Selama ini, aku tipe istri yang tidak banyak menuntut. Awalnya, harta tidak penting bagiku. Namun, jika kondisinya seperti ini, lebih baik, aku habiskan harta Mas Wisnu untuk memakmurkan hidupku. Dibandingkan hartanya habis oleh Aida.

"Terserah kalau tidak mau. Jalan perceraian akan aku perjuangkan."

"Ba-baik, semua keinginan kamu, Pasti Mas kabulkan."

"Oke, kirim uangnya sekarang. Mobilnya besok harus ada."

"Apa? sekarang?"

"Iya, Mas 'kan punya M-bangking."

"Baiklah Neng. Mas akan mengirim uang itu sekarang. Asal Neng janji gak bakal ninggalin, Mas."

"Iya."

Tuhan, maaf aku membuat janji palsu. Mas Wisnu saja berani mengingkari janji suci kami. Aku terpaksa melakukan hal yang sama.

"Udah Mas Kirim."

"Iya, udah masuk." 

Uang sudah dikantongi, untuk modal usaha. Setelah ini, aku harus memikirkan cara agar bisa lepas dari Mas Wisnu. Realitanya, perceraian tidak semudah di film atau novel rumah tangga. Cukup sulit, jika pihak suami bersikukuh mempertahankan rumah tangganya. Ditambah lagi, aku tidak punya bukti perselingkuhan mereka. Hanya tahu saat mereka sudah menikah. Posisiku di persidangan semakin alot. Mas Wisnu tipe manusia ambisius.  Dia bisa melakukan apapun untuk mendapatkan keinginannya.

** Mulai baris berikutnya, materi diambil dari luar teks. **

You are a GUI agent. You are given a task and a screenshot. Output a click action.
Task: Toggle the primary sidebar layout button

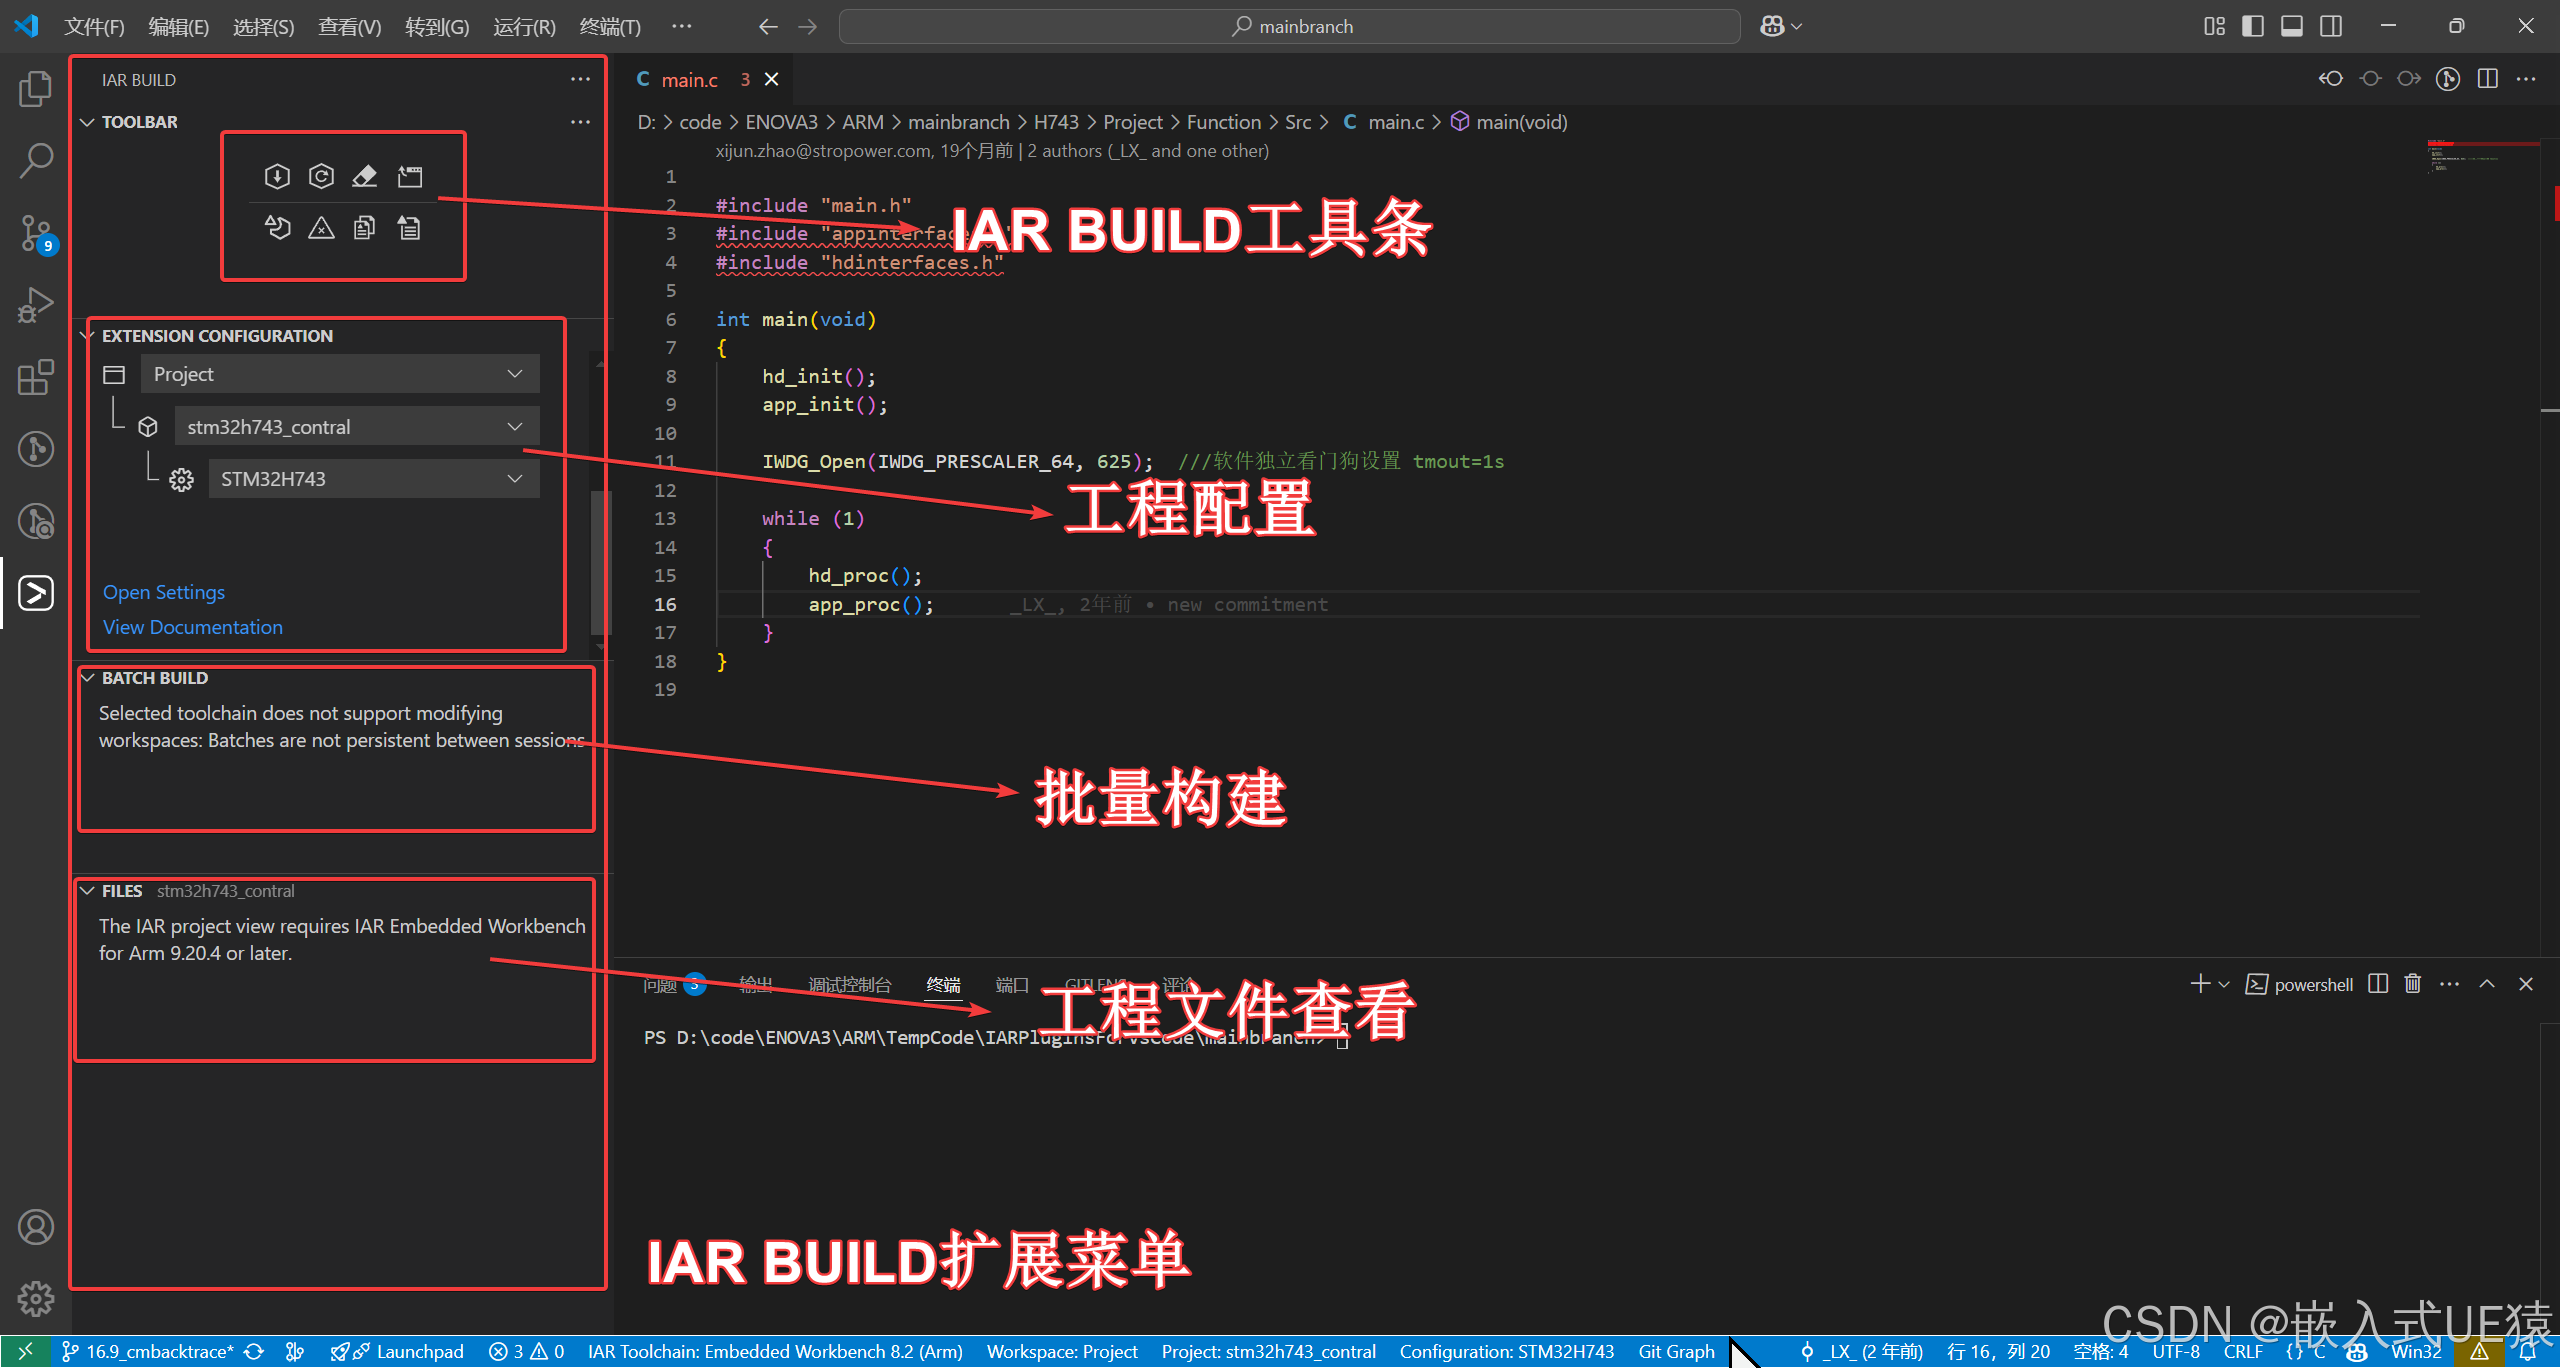(2253, 26)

"Jangan pernah pergi, Neng."

Lagi-lagi Mas Wisnu memelukku. Ah, muak rasanya. Kakiku sangat gatal ingin menendang. Sebisa mungkin, aku tahan emosi agar tidak berbuat nekat.

"Satu lagi." Aku lepaskan pelukannya secara paksa.

"Apa, Neng?"

"Mas gak boleh minta jatah, sebelum aku mengijinkan."

"Ta-tapi Neng Ma-"

"Aku butuh waktu beradaptasi. Berbagi suami itu tidak mudah."

"Baiklah," jawab Mas Wisnu lesu.

Syukurin, aku juga bisa mempermainkan perasaannya. Jangan hanya hatiku saja yang bisa kamu tarik ulur. Aku juga akan membuat, tembok penyekat diantara kita. Ingat, semuanya sudah berubah.

*******

Pagi hari, aku sudah menyiapkan sarapan di meja. Sebenarnya sukar, tapi jika bukan aku yang masak, siapa lagi. Aish entah pergi kemana. Setelah subuh, dia izin keluar. Sedangkan Aida, seperti mati suri.

"Pagi, Neng."

"Iya."

"Masak apa Neng? Mas kangen banget masakan kamu."

"Tuh."

"Jangan cuek atuh, Neng."

"Hmmmm."

"Argh! Setan!" Suara Aida menggema.

"Neng, Aida kenapa?" Aku hanya menautkan alis tanda tak tahu.

"Pergi kamu, Setan!"

"Ayok, kita liat."

Drama apalagi yang dibuat madu baruku? pagi-pagi sudah bikin rusuh aja. Terpaksa, aku mengekor di belakang Mas Wisnu. Penasaran dengan apa yang menimpa Aida, sampai berteriak ketakutan.